---------- DATA SUPPLIED ----------
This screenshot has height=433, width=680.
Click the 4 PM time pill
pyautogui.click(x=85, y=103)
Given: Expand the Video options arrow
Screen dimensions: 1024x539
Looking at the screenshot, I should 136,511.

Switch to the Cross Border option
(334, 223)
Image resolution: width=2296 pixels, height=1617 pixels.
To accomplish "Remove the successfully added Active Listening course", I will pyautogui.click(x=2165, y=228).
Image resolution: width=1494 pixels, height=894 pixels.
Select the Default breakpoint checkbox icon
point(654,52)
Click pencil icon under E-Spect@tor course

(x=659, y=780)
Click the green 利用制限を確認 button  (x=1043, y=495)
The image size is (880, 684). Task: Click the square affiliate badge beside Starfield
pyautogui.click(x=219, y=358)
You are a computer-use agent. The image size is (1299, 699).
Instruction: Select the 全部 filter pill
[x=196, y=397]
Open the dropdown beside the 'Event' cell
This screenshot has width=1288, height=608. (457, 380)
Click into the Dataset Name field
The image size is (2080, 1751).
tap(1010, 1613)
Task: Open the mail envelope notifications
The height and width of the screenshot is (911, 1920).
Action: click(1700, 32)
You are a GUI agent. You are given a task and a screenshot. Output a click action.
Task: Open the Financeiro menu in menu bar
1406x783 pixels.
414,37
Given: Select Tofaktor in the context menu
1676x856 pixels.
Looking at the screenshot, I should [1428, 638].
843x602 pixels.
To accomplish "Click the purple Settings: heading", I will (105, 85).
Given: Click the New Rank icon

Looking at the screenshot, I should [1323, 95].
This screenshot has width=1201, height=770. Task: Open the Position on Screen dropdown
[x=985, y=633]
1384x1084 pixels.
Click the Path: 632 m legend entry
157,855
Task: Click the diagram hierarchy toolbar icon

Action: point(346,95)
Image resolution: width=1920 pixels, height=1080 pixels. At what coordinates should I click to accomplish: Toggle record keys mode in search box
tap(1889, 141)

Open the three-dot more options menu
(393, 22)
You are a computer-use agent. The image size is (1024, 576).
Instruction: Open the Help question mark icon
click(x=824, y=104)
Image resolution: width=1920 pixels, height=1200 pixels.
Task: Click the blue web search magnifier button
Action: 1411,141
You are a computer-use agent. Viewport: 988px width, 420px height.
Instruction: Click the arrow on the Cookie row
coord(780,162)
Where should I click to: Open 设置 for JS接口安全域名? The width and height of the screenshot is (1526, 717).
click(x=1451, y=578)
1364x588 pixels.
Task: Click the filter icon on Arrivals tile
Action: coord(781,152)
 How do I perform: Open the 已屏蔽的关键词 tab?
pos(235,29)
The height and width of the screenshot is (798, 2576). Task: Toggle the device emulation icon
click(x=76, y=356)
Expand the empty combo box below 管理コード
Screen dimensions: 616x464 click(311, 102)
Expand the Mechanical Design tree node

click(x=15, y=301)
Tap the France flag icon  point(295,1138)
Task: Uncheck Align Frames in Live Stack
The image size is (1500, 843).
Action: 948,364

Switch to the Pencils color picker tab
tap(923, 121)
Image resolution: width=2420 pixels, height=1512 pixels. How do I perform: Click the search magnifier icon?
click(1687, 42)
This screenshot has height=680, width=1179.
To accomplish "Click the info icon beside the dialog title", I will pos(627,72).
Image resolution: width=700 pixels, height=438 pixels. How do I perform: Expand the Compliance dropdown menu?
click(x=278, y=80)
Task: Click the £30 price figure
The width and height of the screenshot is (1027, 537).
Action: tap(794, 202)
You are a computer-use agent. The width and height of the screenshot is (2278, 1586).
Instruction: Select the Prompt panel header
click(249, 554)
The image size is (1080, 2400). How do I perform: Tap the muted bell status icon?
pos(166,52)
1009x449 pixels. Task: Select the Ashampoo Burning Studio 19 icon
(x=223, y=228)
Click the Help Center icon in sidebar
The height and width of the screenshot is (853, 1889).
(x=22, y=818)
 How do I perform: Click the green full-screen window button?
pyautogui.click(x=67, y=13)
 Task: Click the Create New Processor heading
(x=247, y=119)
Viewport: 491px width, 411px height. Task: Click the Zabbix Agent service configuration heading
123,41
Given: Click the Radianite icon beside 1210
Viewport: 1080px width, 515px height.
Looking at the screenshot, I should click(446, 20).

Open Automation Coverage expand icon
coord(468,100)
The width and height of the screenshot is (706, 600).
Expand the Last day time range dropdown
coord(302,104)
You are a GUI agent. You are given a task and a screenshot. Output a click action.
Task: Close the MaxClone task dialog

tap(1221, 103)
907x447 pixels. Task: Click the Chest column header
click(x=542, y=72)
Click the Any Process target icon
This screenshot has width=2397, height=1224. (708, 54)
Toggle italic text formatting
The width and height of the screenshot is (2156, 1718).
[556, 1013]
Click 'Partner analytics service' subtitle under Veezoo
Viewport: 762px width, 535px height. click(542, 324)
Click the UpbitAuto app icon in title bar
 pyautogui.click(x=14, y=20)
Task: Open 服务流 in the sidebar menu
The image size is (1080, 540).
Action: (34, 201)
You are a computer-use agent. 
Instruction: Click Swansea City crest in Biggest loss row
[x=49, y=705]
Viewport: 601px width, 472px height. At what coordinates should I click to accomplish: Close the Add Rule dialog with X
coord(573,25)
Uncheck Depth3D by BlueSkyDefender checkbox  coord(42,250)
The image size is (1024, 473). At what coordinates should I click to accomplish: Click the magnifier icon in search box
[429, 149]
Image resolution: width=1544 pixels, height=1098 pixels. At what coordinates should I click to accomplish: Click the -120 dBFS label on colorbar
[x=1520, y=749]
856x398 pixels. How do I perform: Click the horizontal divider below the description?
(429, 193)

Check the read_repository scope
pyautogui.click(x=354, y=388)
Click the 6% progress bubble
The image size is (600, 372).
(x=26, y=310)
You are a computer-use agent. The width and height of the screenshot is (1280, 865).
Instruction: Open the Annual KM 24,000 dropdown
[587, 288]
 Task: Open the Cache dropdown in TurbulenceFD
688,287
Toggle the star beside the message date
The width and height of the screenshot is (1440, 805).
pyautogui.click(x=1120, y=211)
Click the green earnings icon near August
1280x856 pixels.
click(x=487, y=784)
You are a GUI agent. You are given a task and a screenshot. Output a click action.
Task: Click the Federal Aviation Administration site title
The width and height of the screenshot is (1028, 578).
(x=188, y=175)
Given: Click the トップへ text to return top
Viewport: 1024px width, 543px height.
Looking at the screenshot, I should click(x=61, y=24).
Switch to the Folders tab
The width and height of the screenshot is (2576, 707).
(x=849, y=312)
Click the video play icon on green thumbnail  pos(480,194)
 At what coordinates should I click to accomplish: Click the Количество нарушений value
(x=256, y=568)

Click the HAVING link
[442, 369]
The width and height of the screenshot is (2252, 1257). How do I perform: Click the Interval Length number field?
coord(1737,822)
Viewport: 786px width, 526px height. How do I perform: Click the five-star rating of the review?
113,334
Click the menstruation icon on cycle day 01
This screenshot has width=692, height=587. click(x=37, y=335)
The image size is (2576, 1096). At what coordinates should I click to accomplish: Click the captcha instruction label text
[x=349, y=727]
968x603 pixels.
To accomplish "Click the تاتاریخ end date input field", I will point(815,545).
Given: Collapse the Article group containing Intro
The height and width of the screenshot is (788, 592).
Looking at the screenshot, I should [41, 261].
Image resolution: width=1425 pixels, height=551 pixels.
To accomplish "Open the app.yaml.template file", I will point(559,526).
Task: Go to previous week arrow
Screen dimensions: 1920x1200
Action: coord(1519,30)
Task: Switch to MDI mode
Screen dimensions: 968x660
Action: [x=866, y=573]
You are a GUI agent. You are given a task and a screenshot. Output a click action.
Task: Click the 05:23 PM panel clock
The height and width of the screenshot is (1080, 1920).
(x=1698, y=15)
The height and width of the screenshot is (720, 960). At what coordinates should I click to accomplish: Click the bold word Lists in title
----------
> _GOAL OF THE EXERCISE_: Reproduce the records verbatim, starting at the beginning of the records and ending at the line containing "Action: point(346,95)".

> _EXERCISE RESPONSE_:
This screenshot has height=433, width=680.
Click the 4 PM time pill
pyautogui.click(x=85, y=103)
Given: Expand the Video options arrow
Screen dimensions: 1024x539
Looking at the screenshot, I should 136,511.

Switch to the Cross Border option
(334, 223)
Image resolution: width=2296 pixels, height=1617 pixels.
To accomplish "Remove the successfully added Active Listening course", I will pyautogui.click(x=2165, y=228).
Image resolution: width=1494 pixels, height=894 pixels.
Select the Default breakpoint checkbox icon
point(654,52)
Click pencil icon under E-Spect@tor course

(x=659, y=780)
Click the green 利用制限を確認 button  (x=1043, y=495)
The image size is (880, 684). Task: Click the square affiliate badge beside Starfield
pyautogui.click(x=219, y=358)
You are a computer-use agent. The image size is (1299, 699).
Instruction: Select the 全部 filter pill
[x=196, y=397]
Open the dropdown beside the 'Event' cell
This screenshot has width=1288, height=608. (457, 380)
Click into the Dataset Name field
The image size is (2080, 1751).
tap(1010, 1613)
Task: Open the mail envelope notifications
The height and width of the screenshot is (911, 1920).
Action: click(1700, 32)
You are a GUI agent. You are given a task and a screenshot. Output a click action.
Task: Open the Financeiro menu in menu bar
1406x783 pixels.
414,37
Given: Select Tofaktor in the context menu
1676x856 pixels.
Looking at the screenshot, I should [1428, 638].
843x602 pixels.
To accomplish "Click the purple Settings: heading", I will (105, 85).
Given: Click the New Rank icon

Looking at the screenshot, I should [1323, 95].
This screenshot has width=1201, height=770. Task: Open the Position on Screen dropdown
[x=985, y=633]
1384x1084 pixels.
Click the Path: 632 m legend entry
157,855
Task: Click the diagram hierarchy toolbar icon

Action: point(346,95)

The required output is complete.